Estas señoras tienen toda la pinta de ser víctimas de la bomba.

Monumentos del Parque de la Paz.

La llama que nunca se apaga.

La cúpula, la llama y otro monumento en línea.

Otra vez la movida del check in tarde, así que dejamos las maletas y caminamos de vuelta hasta el parque de la Paz por las ya conocidísimas calles comerciales techadas japonesas. Sigue lloviendo, así que nos vienen divinamente. Pausa para comprar una sudadera de Gotham City y llegamos al Parque de la Paz, donde, efectivamente, se respira una atmósfera bastante ingrávida. Hay poca gente y un silencio inusual en el centro de una ciudad del tamaño de Hiroshima. Paseo por el esqueleto de la Casa de Comercio, por la llama de la paz, el museo de los supervivientes y vamos a comer antes de entrar en el Museo de la Bomba. Comemos en un sitio de okonomiyaki que recomienda la Lonely Planet, un sitio barato y bien rico con todas las paredes llenas de firmas de visitantes. Entonces entramos al museo, y alquilamos la audioguía. El museo lleva unas tres horas y resulta bastante emocionante. Tiene secciones acerca de la ciudad, el antes y el después, sobre el proyecto Manhattan y la situación política, y la sección estrella: “Consecuencias de la bomba o la noche de los muertos vivientes”. Donde puedes encontrar ropa, jueguetes y bentos de los muertos. Incluso uñas mutantes y recreaciones con maniquíes con el pellejo derretido que avanzan hinchados como el vengador tóxico en busca de un poco de agua. La audioguía cuenta historias espeluznantes con nombres y apellidos, historias sobre niñas que no querían ir ese día a la escuela alegando unas décimas de fiebre y que se volatilizaron al instante porque su mamá las obligó a hacer un sacrificio por su país y levantarse de la cama. El número de historias como esta es interminable y llega un momento en que uno se rinde y decide que ya es suficiente.




Antes de la bomba.

Después de la bomba.

Una de las pocas fotos que se hicieron el día de la explosión.

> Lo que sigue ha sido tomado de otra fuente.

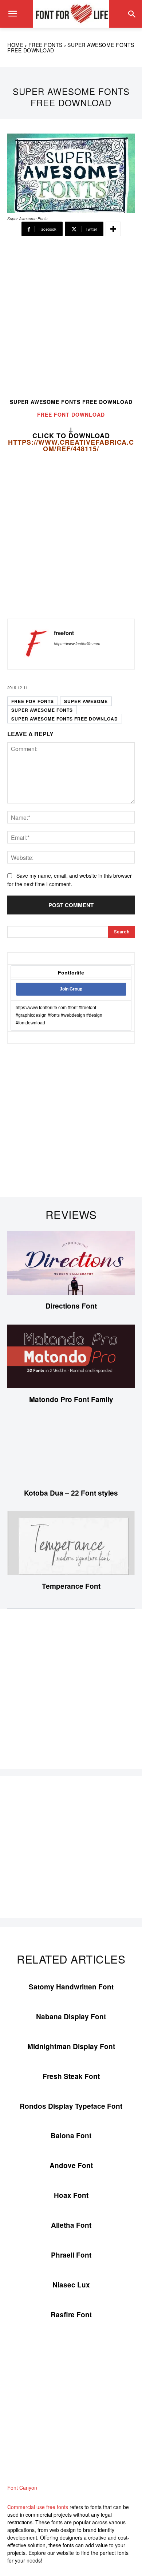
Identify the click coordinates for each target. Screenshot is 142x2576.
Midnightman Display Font (71, 2046)
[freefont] (32, 644)
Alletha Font (71, 2225)
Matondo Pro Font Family (71, 1399)
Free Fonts (45, 44)
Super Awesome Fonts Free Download (64, 718)
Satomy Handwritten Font (71, 1987)
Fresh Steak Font (71, 2076)
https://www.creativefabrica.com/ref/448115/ (71, 445)
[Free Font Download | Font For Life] (71, 14)
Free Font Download (71, 414)
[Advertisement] (71, 321)
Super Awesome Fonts (42, 710)
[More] (113, 229)
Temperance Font (71, 1586)
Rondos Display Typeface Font (71, 2106)
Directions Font (71, 1306)
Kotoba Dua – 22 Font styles (71, 1493)
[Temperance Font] (71, 1543)
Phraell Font (71, 2255)
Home (15, 44)
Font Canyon (22, 2487)
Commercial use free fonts (37, 2506)
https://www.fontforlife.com (77, 643)
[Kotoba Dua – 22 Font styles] (71, 1450)
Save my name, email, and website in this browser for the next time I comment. (69, 880)
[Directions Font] (71, 1263)
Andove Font (71, 2165)
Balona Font (71, 2135)
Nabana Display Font (71, 2016)
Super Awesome (86, 701)
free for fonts (32, 701)
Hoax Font (71, 2195)
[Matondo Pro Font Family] (71, 1356)
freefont (64, 633)
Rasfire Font (71, 2314)
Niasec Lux (71, 2285)
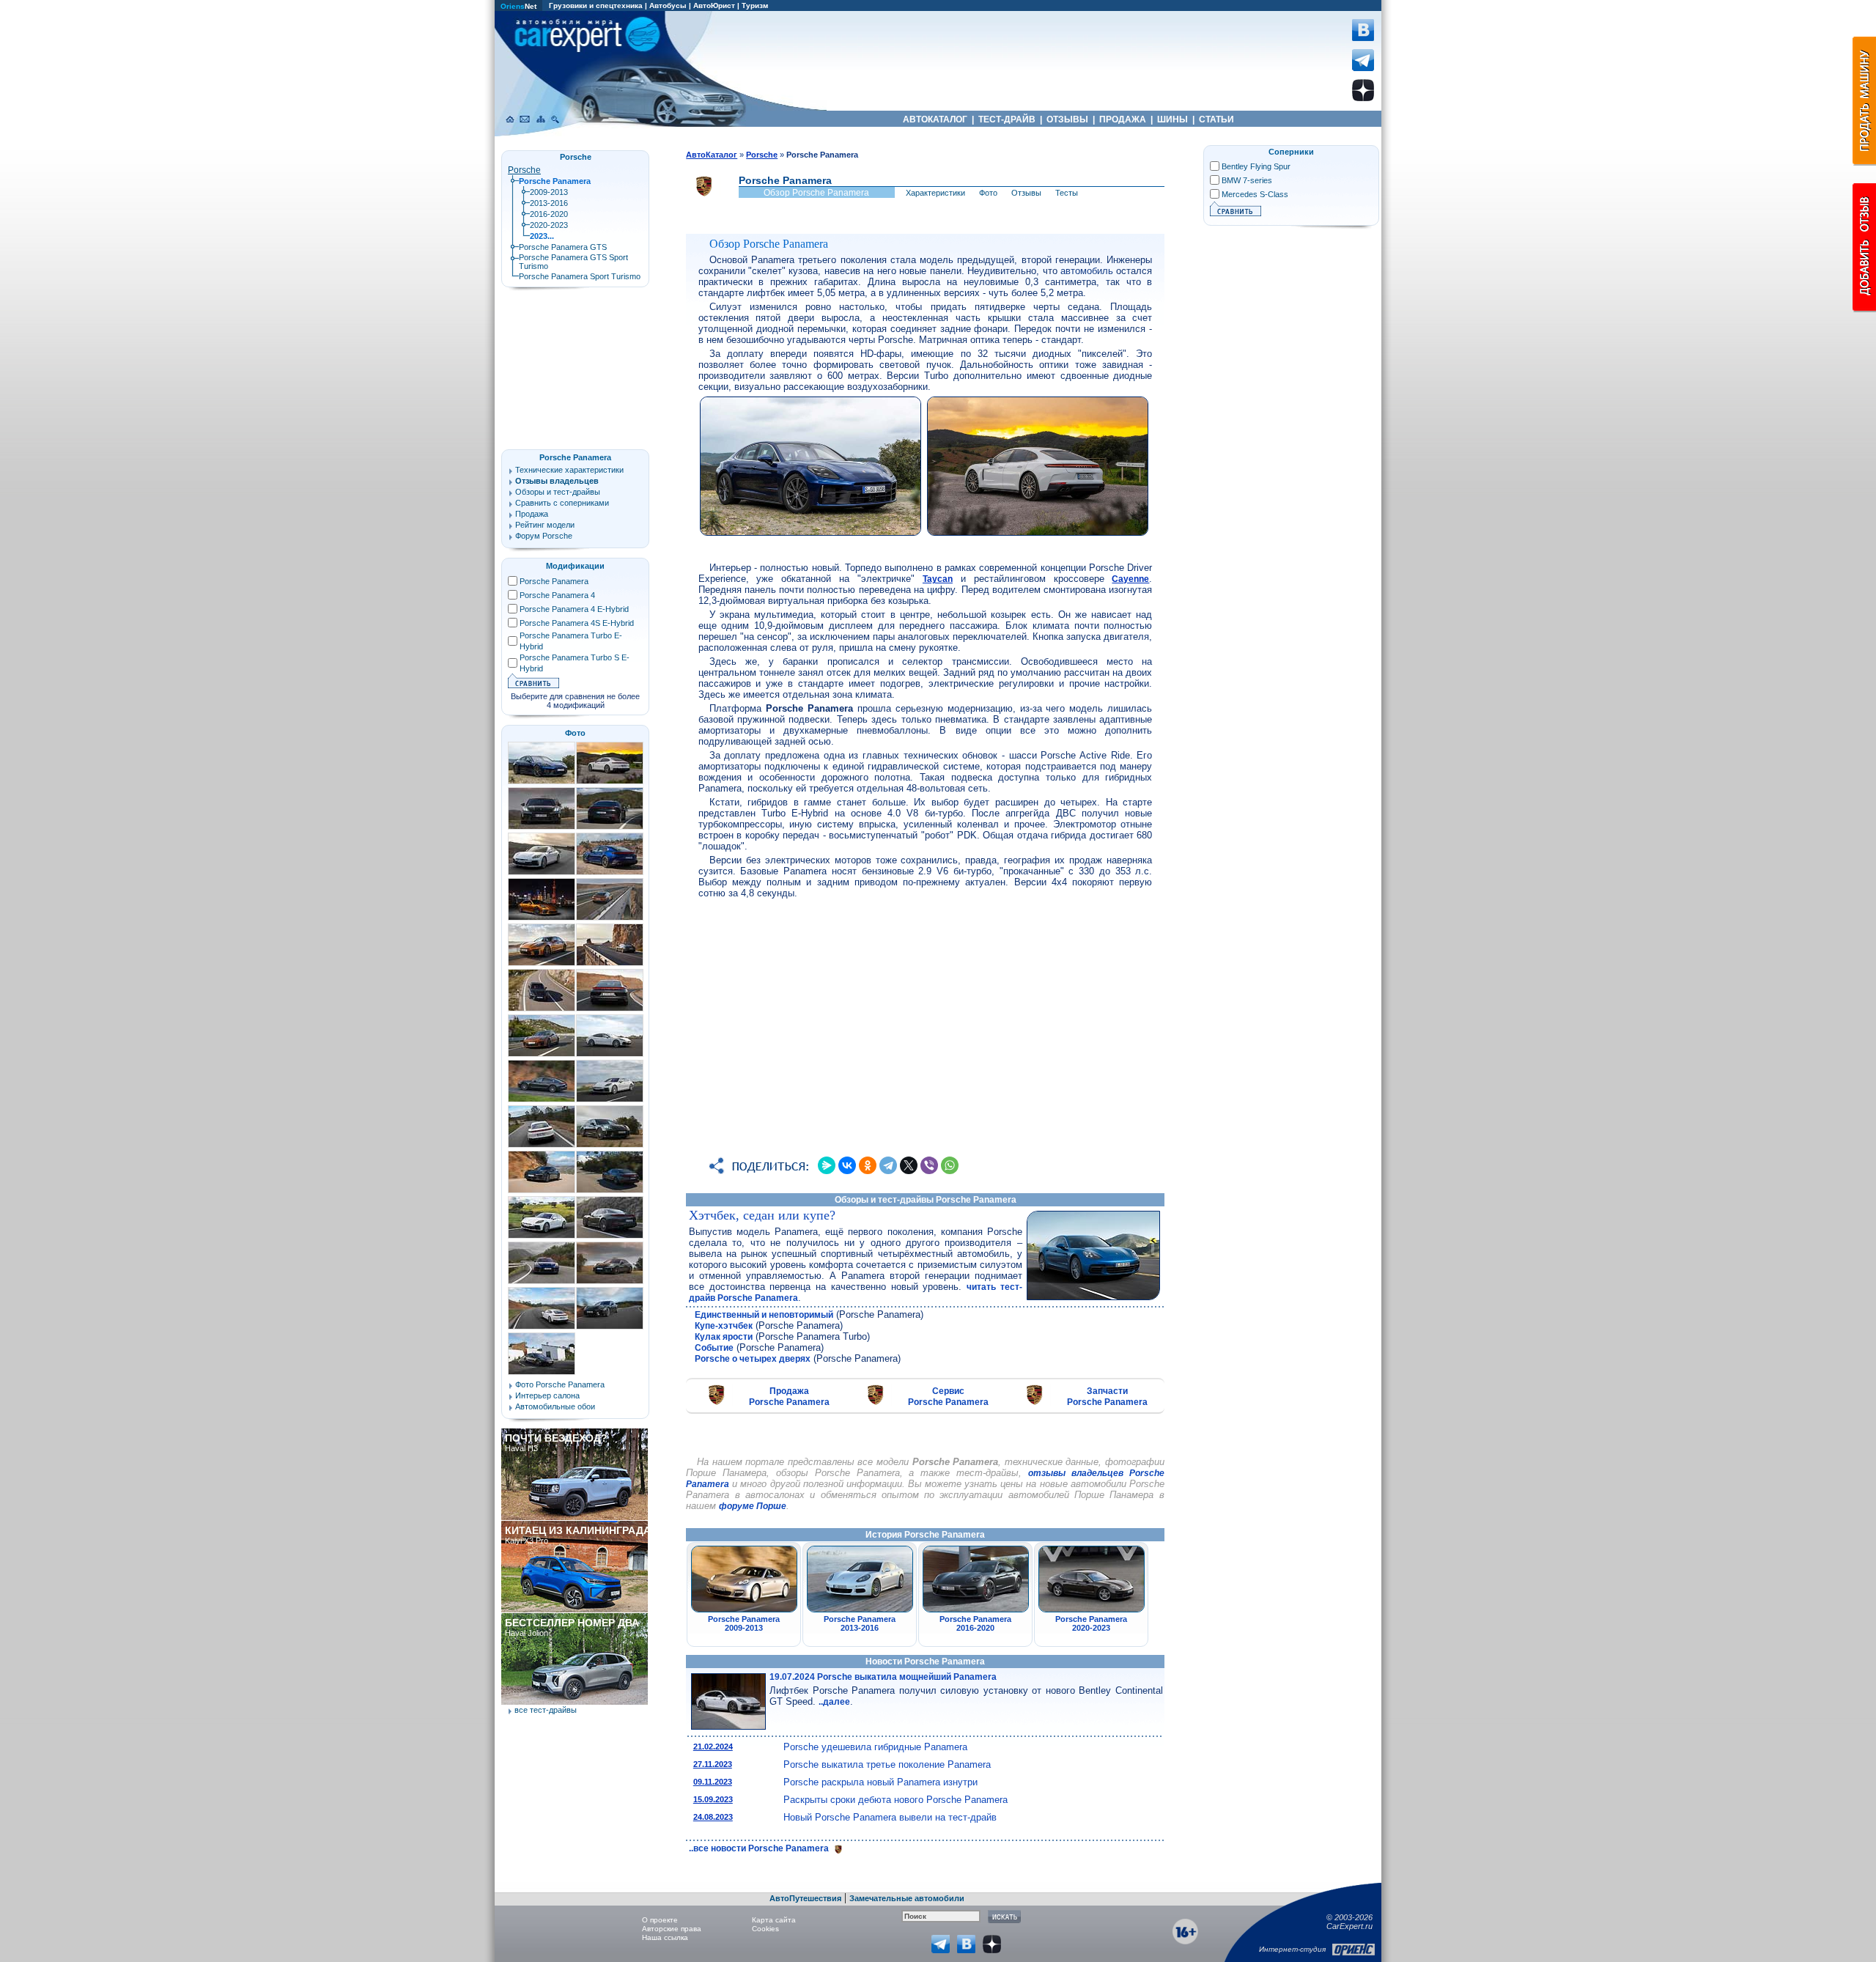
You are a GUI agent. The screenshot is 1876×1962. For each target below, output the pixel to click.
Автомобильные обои (555, 1406)
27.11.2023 (712, 1764)
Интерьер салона (547, 1395)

A un señor le dio la radiación en el brazo y miren qué uñas.

Aquí había un tipo sentado que se desintegró y dejó su huella.

La radiación tiene efectos mesmerizantes sobre la piel humana.

Reliquias de las víctimas.

Ilustraciones de los supervivientes.

El resto del día lo dedicamos a hacer check-in y dar un paseo nocturno y cenar una hamburguesa basura y unos mochis y visitar una tienda de juguetes donde tienen un jueguecito de Mario Kart de esos de hacer carrera de bolas, como el que tenía yo de pequeño, en el que tienes que completar un recorrido a base de accionar palancas y pulsar botones con cierta habilidad sin que la pelotita se te caiga. Hiroshima es una ciudad agradable y con bastante ambientillo incluso cuando el sol se ha escondido.